The head coaches who are good recruiters know how to take a negative thrown at them and turn it into a positive. One year when Terry Bowden was the head coach at Auburn he was recruiting a player coveted by Florida State, coached by his father, Bobby. Terry Bowden suggested to the recruit that his father was getting up in years and probably would retire before the recruit's playing days were over.
Bobby Bowden found out about it, called Terry and said, "Son, I'll be at Florida State longer than you will be at Auburn."
Bobby Bowden, who turned 73 last November, was right. And to disarm those who would use age against him in this recruiting cycle, Bowden is getting ready to sign a new five-year contact.

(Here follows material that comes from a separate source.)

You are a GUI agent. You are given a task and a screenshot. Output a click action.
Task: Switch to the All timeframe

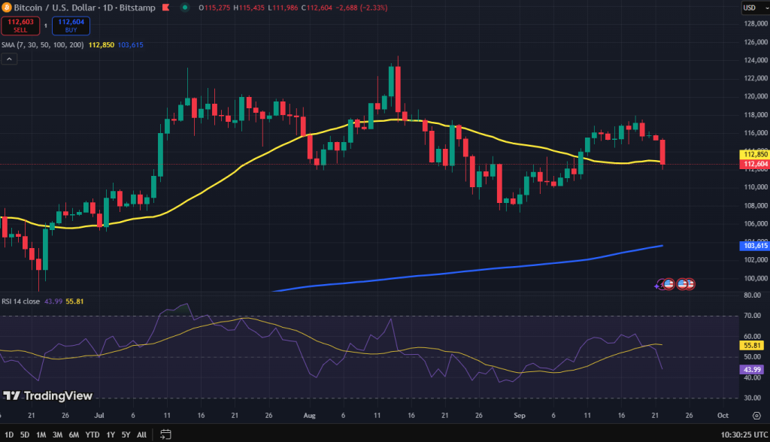(141, 434)
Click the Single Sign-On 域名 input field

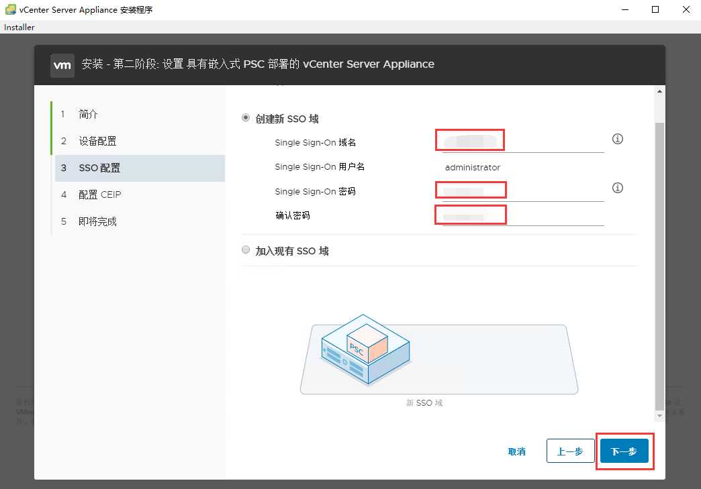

"When recruits ask me about retirement I just show them my blood tests and let them take my pulse," Bowden said. "I ain't going nowhere."
Some negative recruiting backfires because players take the time to check things out.
"I had a coach tell me not to go to another school because they didn't have me No. 1 on their recruiting board but his school did," Golden said. "Well, I got on the Internet and was able to find out. I wasn't No. 1 on that school's board. I was like No. 8. That coach must have thought I was stupid or something."
When all is said and done the players, said those interviewed, are a lot smarter than the coaches think. Thanks to the Internet and the massive media coverage of recruiting, athletes pretty much know what is going on. The top recruits talk to each other on a regular basis and compare notes. The more educated the athlete becomes about the process, the less likely he is to be affected by negative recruiting. And that's a good thing.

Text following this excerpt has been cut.